Churn Prediction for Bank Customer

The dataset contains details of a bank's customers. The target of the project is to predict the churn of the customer. The target variable is a binary variable reflecting the fact whether the customer left the bank (closed his account) or he continues.

Methods used

Deep Learning with Tensorflow,
Pandas,
Class weights

Fraud Detection for Bank Transactions

The datasets contains transactions made by credit cards in September 2013 by european cardholders. This dataset presents transactions that occurred in two days, where it has 492 frauds out of 284,807 transactions. The dataset is highly unbalanced, the positive class (frauds) account for 0.172% of all transactions.

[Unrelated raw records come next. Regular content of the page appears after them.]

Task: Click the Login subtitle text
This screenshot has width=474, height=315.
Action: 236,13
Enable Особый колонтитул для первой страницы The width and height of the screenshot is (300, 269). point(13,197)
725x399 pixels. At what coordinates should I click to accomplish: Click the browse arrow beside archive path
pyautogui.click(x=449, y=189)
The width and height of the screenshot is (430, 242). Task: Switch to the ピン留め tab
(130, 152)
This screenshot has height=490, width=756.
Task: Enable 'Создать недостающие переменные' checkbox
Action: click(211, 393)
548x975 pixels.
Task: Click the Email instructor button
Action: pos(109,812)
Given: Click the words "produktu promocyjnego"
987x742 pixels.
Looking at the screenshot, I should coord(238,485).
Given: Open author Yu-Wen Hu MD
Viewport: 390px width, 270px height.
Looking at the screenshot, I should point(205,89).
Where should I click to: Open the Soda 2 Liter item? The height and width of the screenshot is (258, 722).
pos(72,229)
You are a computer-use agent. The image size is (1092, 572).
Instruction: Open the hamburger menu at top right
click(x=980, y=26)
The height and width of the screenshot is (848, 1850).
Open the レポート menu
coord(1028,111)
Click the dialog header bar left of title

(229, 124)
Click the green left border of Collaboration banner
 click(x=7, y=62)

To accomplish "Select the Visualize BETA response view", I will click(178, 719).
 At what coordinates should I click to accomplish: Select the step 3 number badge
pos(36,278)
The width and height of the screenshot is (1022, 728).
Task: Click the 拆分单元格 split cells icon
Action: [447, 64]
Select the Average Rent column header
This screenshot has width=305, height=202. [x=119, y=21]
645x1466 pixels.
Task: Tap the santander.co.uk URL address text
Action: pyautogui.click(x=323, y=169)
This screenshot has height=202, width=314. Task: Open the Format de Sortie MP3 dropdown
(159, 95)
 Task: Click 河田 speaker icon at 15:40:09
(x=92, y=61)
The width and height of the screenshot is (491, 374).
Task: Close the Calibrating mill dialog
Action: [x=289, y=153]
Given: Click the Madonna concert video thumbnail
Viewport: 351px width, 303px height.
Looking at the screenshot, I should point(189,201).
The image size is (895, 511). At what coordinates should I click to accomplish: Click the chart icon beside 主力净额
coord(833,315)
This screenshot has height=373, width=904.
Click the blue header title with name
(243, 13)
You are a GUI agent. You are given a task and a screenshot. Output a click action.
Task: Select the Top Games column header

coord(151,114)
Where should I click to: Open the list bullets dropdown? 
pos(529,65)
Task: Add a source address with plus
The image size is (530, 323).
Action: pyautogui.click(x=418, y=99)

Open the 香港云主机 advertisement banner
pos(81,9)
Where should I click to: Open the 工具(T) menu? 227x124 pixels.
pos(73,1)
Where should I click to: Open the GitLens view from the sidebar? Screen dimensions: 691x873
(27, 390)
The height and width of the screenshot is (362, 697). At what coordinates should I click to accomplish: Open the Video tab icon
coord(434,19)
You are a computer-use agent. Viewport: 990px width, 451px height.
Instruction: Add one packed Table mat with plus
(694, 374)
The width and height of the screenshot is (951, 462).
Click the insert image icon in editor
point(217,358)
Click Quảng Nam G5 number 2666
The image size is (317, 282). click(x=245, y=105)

The aim of this project is to predict whether a credit card transaction is fraudulent. Of course, this is not easy to do. First of all, we needed to analyze and recognize our data well in order to draw our roadmap and choose the correct arguments we use. Accordingly, we examined the frequency distributions of variables. We then observed variable correlations and tried to explore multicollinearity. The distribution of the target variable classes over other variables was visualized accordingly.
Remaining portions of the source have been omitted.